Obama can achieve without taking action. His middle east speech was masterful in what it says to both sides: two states, settlements out, but the alliance with Israel is powerful. When the BBC canvassed comments on it afterwards from a range of people, it was notably only the Israeli and Palestinian extremists that had anything negative to say about it - all else was praise. A good illustration that Obama was on the right track.
He has already succeeded in wringing concessions out of Netanyahu: not yet on the settlements, but at least on the two states.
And his speech was exquisitely timed - probably intentionally - to have some effect on the Iranian election.
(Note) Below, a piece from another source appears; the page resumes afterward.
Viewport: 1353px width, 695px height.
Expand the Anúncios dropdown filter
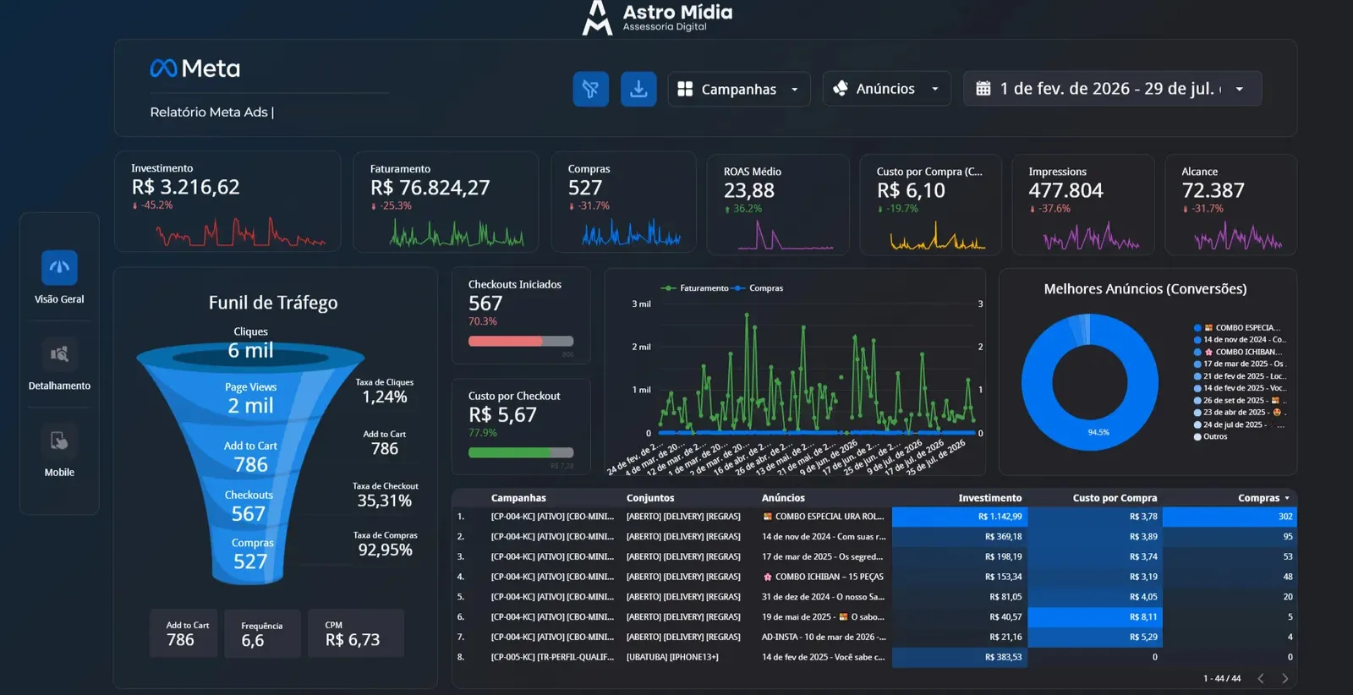(x=886, y=89)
In the leadup to that election, there was a degree of political activism in Iran that many commented they hadn't seen since the 1979 revolution.
The outcome - to date - of that election seems to have run counter to everyone's expectations, given the mood on the ground beforehand. Which is probably why many are calling fraud - a vote of over 60% for Ahmadinejad is tantamount to absurd. Situation still unfolding.